## Directions
There is a line below that contains "Task: Click the browser back arrow". Please reproduce it and all following lines exactly, through the final one.
___ Records for this exercise ___
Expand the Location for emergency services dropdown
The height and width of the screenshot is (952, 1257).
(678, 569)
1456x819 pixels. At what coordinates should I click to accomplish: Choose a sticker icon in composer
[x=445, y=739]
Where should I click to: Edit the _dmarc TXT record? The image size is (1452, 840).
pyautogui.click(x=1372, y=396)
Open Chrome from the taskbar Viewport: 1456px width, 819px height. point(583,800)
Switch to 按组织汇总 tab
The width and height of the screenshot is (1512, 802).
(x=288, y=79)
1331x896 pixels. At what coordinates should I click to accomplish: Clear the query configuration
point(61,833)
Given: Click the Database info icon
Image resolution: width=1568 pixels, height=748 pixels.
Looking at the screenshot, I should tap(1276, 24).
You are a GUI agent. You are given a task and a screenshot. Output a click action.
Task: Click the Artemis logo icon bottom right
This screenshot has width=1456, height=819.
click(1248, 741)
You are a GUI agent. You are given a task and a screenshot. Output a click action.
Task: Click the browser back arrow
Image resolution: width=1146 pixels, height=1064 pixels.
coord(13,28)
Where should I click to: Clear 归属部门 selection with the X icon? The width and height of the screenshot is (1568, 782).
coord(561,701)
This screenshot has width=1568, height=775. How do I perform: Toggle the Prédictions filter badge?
___
## Finished exercise
Task: Click the browser back arrow
Image resolution: width=1146 pixels, height=1064 pixels.
coord(13,28)
Where should I click to: Clear 归属部门 selection with the X icon? The width and height of the screenshot is (1568, 782).
coord(561,701)
This screenshot has width=1568, height=775. How do I perform: Toggle the Prédictions filter badge?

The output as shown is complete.